In view of the findings of the jury concerning the concealment by defendant of his prior marriage, the defendant will not be permitted to avoid the financial responsibilities which he undertook by his marriage (Johnson v. Johnson, 295 N. Y. 477, supra).
Accordingly, and pursuant to the provisions of sections 236 and 237 of the Domestic Relations Law, a hearing will be held before this court on November 15,1963 at 2:00 p.m. in Room 705 of this court, at which defendant will appear together with all of his books, records and accounts relating to his income, assets and property for the years 1960 to 1963 inclusive. 'Suitable award will thereupon be made to the plaintiff for her support together with reasonable counsel fees for her attorney. Defendant is entitled to judgment on his counterclaim nullifying the marriage of the parties. Plaintiff’s action for separation will be dismissed.

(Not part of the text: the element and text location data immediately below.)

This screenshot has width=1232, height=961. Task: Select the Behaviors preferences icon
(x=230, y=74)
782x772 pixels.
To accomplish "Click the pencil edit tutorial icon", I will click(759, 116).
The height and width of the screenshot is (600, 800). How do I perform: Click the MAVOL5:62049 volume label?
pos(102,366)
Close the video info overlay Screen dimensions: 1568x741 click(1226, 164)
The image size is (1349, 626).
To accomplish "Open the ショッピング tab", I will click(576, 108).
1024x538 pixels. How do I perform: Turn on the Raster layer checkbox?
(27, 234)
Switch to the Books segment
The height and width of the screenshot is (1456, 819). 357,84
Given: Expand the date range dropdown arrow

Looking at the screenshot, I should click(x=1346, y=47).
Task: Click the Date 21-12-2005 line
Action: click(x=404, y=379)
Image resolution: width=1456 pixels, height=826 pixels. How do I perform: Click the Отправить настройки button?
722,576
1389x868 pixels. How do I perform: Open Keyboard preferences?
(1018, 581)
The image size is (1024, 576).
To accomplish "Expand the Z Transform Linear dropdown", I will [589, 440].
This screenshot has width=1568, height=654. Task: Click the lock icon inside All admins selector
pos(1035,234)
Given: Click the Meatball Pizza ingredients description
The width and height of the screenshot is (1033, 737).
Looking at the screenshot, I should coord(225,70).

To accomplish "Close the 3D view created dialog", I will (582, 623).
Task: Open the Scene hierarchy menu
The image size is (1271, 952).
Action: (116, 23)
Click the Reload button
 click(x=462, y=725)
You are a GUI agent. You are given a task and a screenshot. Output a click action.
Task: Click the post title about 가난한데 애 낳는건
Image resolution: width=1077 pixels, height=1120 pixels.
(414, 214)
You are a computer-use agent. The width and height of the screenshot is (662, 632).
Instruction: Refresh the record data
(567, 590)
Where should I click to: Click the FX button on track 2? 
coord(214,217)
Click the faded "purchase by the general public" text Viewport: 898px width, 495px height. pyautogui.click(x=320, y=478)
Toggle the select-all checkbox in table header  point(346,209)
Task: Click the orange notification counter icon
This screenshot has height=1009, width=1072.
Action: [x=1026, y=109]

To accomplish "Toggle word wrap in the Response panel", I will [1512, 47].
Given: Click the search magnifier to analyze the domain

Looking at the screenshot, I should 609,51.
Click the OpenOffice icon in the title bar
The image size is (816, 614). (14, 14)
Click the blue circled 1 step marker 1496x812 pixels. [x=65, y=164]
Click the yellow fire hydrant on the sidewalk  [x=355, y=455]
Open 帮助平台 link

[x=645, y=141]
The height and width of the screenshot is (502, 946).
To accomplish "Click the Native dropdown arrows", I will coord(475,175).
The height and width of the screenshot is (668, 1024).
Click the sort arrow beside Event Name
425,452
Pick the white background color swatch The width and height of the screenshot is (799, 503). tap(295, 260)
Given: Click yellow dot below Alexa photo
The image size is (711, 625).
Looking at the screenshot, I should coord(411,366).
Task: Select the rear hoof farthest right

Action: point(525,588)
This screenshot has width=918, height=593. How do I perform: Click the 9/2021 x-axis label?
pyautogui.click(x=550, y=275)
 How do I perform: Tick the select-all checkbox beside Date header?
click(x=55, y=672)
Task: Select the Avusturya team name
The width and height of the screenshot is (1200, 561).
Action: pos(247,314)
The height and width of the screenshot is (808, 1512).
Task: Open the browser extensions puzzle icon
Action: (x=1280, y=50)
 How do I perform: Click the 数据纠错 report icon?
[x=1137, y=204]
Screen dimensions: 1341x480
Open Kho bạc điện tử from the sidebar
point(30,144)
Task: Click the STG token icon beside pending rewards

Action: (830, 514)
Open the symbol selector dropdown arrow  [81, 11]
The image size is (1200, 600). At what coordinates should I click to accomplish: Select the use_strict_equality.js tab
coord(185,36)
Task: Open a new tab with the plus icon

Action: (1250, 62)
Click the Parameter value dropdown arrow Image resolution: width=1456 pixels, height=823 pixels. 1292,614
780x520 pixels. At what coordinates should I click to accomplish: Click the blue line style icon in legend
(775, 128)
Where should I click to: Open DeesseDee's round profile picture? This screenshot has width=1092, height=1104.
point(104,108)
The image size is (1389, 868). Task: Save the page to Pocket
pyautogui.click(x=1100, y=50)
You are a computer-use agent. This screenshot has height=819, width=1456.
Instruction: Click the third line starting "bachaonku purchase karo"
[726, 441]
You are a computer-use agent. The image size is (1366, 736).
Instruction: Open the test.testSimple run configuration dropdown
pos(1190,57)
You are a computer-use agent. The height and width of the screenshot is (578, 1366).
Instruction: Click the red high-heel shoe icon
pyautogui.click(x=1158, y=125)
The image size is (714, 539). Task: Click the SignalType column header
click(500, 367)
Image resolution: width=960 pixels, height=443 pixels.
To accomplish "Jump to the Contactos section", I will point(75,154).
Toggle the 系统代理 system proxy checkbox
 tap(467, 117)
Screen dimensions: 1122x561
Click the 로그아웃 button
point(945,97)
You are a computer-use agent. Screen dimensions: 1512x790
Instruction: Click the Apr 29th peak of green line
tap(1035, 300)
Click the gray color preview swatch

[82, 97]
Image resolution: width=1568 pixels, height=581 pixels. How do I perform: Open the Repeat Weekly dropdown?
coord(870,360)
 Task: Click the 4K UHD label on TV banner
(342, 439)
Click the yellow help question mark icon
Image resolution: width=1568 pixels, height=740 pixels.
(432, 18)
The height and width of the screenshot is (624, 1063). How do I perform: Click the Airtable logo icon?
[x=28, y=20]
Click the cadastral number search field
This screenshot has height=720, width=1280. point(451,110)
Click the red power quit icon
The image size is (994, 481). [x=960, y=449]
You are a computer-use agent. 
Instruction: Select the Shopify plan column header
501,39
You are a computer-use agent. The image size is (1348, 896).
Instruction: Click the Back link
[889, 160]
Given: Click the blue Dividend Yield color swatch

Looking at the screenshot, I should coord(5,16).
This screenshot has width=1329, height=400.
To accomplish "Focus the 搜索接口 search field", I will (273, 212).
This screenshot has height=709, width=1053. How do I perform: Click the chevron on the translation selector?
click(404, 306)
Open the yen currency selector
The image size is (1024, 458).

Upon the conclusion of the hearing of November 15,1963, findings of fact and conclusions of law embodying all of the above shall be submitted to the court together with a judgment. In the meantime and pending the further order of the court plaintiff is to receive alimony in the amount fixed by the prior orders of this court.
Decision on the motions of both parties made returnable in Trial Term, Part Y on September 26, 1963, will be held in abeyance pending the hearing on November 15, 1963.